■ **YOUR TASK**
Exact copies of all the records are to be output.

■ **Stored records**

--- START ---

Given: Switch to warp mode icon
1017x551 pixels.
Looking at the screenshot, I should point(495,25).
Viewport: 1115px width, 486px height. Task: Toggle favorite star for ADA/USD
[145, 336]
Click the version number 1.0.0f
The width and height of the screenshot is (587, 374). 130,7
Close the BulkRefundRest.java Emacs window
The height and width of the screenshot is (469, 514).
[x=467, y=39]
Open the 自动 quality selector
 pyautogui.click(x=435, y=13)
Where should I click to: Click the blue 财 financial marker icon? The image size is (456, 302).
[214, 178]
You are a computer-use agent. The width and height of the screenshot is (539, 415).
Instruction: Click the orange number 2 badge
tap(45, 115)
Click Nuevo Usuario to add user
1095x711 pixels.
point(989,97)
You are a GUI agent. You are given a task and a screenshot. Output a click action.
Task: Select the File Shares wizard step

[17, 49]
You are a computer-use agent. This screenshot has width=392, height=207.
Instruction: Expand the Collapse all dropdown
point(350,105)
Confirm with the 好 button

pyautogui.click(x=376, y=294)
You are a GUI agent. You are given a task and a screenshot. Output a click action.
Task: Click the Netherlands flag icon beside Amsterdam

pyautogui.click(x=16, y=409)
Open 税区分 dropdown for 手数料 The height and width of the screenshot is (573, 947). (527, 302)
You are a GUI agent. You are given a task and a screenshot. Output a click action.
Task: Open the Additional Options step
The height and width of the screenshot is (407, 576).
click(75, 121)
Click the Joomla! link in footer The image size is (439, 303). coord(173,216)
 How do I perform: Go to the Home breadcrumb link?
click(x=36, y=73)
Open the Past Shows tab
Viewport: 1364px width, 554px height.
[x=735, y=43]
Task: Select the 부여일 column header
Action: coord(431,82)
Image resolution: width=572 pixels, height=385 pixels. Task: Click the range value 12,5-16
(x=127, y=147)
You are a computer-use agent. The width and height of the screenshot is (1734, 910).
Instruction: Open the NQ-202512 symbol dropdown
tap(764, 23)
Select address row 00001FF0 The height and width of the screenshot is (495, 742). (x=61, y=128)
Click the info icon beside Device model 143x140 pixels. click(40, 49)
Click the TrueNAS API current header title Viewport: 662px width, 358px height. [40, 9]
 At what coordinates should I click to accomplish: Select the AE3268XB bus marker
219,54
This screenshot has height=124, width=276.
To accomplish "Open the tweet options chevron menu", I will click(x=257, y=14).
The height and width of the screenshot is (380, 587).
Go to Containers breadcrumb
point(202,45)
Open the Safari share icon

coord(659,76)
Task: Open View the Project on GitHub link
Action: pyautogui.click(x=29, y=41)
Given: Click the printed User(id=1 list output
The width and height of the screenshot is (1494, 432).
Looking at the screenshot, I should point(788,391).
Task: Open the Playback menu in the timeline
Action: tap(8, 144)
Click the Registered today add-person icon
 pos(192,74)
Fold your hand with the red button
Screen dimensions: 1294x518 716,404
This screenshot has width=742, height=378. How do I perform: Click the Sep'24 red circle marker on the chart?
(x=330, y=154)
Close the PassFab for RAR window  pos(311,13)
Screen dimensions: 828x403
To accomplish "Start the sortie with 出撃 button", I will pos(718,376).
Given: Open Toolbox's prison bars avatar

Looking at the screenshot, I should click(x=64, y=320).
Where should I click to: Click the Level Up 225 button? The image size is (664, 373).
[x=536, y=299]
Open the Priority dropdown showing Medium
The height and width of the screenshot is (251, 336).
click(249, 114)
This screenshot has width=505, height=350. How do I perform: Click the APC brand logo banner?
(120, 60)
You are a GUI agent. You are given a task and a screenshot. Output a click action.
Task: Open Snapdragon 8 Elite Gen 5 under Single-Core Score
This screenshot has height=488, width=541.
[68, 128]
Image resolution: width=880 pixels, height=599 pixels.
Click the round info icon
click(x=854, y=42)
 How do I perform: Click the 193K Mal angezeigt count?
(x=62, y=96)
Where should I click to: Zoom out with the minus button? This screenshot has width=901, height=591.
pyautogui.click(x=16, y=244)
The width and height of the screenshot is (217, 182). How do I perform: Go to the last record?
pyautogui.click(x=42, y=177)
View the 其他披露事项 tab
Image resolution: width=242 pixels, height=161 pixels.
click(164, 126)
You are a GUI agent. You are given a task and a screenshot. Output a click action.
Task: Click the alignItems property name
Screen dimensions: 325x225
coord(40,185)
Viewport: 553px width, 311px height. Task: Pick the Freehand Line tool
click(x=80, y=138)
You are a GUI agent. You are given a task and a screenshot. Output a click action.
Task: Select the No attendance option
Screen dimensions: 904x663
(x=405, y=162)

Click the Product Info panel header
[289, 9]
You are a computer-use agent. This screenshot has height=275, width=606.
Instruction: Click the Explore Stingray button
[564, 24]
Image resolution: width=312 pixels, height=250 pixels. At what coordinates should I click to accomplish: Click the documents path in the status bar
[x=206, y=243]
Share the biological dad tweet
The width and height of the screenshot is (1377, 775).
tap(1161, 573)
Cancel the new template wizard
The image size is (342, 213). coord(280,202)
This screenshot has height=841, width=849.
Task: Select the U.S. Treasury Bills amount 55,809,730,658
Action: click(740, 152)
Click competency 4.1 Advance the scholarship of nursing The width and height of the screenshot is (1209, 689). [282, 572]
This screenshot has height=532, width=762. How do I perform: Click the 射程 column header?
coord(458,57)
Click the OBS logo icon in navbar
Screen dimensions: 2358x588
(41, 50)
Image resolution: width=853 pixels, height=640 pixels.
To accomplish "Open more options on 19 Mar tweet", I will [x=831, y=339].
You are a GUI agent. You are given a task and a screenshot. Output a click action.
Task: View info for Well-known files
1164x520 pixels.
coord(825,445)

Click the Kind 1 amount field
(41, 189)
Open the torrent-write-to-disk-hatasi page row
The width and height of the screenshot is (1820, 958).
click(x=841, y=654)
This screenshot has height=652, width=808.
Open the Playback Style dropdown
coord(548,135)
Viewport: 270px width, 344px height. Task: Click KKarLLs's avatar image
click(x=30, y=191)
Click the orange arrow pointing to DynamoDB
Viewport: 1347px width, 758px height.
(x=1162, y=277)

--- END ---

■ **RESPONSE**
Given: Switch to warp mode icon
1017x551 pixels.
Looking at the screenshot, I should point(495,25).
Viewport: 1115px width, 486px height. Task: Toggle favorite star for ADA/USD
[145, 336]
Click the version number 1.0.0f
The width and height of the screenshot is (587, 374). 130,7
Close the BulkRefundRest.java Emacs window
The height and width of the screenshot is (469, 514).
[x=467, y=39]
Open the 自动 quality selector
 pyautogui.click(x=435, y=13)
Where should I click to: Click the blue 财 financial marker icon? The image size is (456, 302).
[214, 178]
You are a computer-use agent. The width and height of the screenshot is (539, 415).
Instruction: Click the orange number 2 badge
tap(45, 115)
Click Nuevo Usuario to add user
1095x711 pixels.
point(989,97)
You are a GUI agent. You are given a task and a screenshot. Output a click action.
Task: Select the File Shares wizard step

[17, 49]
You are a computer-use agent. This screenshot has width=392, height=207.
Instruction: Expand the Collapse all dropdown
point(350,105)
Confirm with the 好 button

pyautogui.click(x=376, y=294)
You are a GUI agent. You are given a task and a screenshot. Output a click action.
Task: Click the Netherlands flag icon beside Amsterdam

pyautogui.click(x=16, y=409)
Open 税区分 dropdown for 手数料 The height and width of the screenshot is (573, 947). (527, 302)
You are a GUI agent. You are given a task and a screenshot. Output a click action.
Task: Open the Additional Options step
The height and width of the screenshot is (407, 576).
click(75, 121)
Click the Joomla! link in footer The image size is (439, 303). coord(173,216)
 How do I perform: Go to the Home breadcrumb link?
click(x=36, y=73)
Open the Past Shows tab
Viewport: 1364px width, 554px height.
[x=735, y=43]
Task: Select the 부여일 column header
Action: coord(431,82)
Image resolution: width=572 pixels, height=385 pixels. Task: Click the range value 12,5-16
(x=127, y=147)
You are a computer-use agent. The width and height of the screenshot is (1734, 910).
Instruction: Open the NQ-202512 symbol dropdown
tap(764, 23)
Select address row 00001FF0 The height and width of the screenshot is (495, 742). (x=61, y=128)
Click the info icon beside Device model 143x140 pixels. click(40, 49)
Click the TrueNAS API current header title Viewport: 662px width, 358px height. [40, 9]
 At what coordinates should I click to accomplish: Select the AE3268XB bus marker
219,54
This screenshot has height=124, width=276.
To accomplish "Open the tweet options chevron menu", I will click(x=257, y=14).
The height and width of the screenshot is (380, 587).
Go to Containers breadcrumb
point(202,45)
Open the Safari share icon

coord(659,76)
Task: Open View the Project on GitHub link
Action: pyautogui.click(x=29, y=41)
Given: Click the printed User(id=1 list output
The width and height of the screenshot is (1494, 432).
Looking at the screenshot, I should point(788,391).
Task: Open the Playback menu in the timeline
Action: tap(8, 144)
Click the Registered today add-person icon
 pos(192,74)
Fold your hand with the red button
Screen dimensions: 1294x518 716,404
This screenshot has width=742, height=378. How do I perform: Click the Sep'24 red circle marker on the chart?
(x=330, y=154)
Close the PassFab for RAR window  pos(311,13)
Screen dimensions: 828x403
To accomplish "Start the sortie with 出撃 button", I will pos(718,376).
Given: Open Toolbox's prison bars avatar

Looking at the screenshot, I should click(x=64, y=320).
Where should I click to: Click the Level Up 225 button? The image size is (664, 373).
[x=536, y=299]
Open the Priority dropdown showing Medium
The height and width of the screenshot is (251, 336).
click(249, 114)
This screenshot has width=505, height=350. How do I perform: Click the APC brand logo banner?
(120, 60)
You are a GUI agent. You are given a task and a screenshot. Output a click action.
Task: Open Snapdragon 8 Elite Gen 5 under Single-Core Score
This screenshot has height=488, width=541.
[68, 128]
Image resolution: width=880 pixels, height=599 pixels.
Click the round info icon
click(x=854, y=42)
 How do I perform: Click the 193K Mal angezeigt count?
(x=62, y=96)
Where should I click to: Zoom out with the minus button? This screenshot has width=901, height=591.
pyautogui.click(x=16, y=244)
The width and height of the screenshot is (217, 182). How do I perform: Go to the last record?
pyautogui.click(x=42, y=177)
View the 其他披露事项 tab
Image resolution: width=242 pixels, height=161 pixels.
click(164, 126)
You are a GUI agent. You are given a task and a screenshot. Output a click action.
Task: Click the alignItems property name
Screen dimensions: 325x225
coord(40,185)
Viewport: 553px width, 311px height. Task: Pick the Freehand Line tool
click(x=80, y=138)
You are a GUI agent. You are given a task and a screenshot. Output a click action.
Task: Select the No attendance option
Screen dimensions: 904x663
(x=405, y=162)

Click the Product Info panel header
[289, 9]
You are a computer-use agent. This screenshot has height=275, width=606.
Instruction: Click the Explore Stingray button
[564, 24]
Image resolution: width=312 pixels, height=250 pixels. At what coordinates should I click to accomplish: Click the documents path in the status bar
[x=206, y=243]
Share the biological dad tweet
The width and height of the screenshot is (1377, 775).
tap(1161, 573)
Cancel the new template wizard
The image size is (342, 213). coord(280,202)
This screenshot has height=841, width=849.
Task: Select the U.S. Treasury Bills amount 55,809,730,658
Action: click(740, 152)
Click competency 4.1 Advance the scholarship of nursing The width and height of the screenshot is (1209, 689). [282, 572]
This screenshot has height=532, width=762. How do I perform: Click the 射程 column header?
coord(458,57)
Click the OBS logo icon in navbar
Screen dimensions: 2358x588
(41, 50)
Image resolution: width=853 pixels, height=640 pixels.
To accomplish "Open more options on 19 Mar tweet", I will [x=831, y=339].
You are a GUI agent. You are given a task and a screenshot. Output a click action.
Task: View info for Well-known files
1164x520 pixels.
coord(825,445)

Click the Kind 1 amount field
(41, 189)
Open the torrent-write-to-disk-hatasi page row
The width and height of the screenshot is (1820, 958).
click(x=841, y=654)
This screenshot has height=652, width=808.
Open the Playback Style dropdown
coord(548,135)
Viewport: 270px width, 344px height. Task: Click KKarLLs's avatar image
click(x=30, y=191)
Click the orange arrow pointing to DynamoDB
Viewport: 1347px width, 758px height.
(x=1162, y=277)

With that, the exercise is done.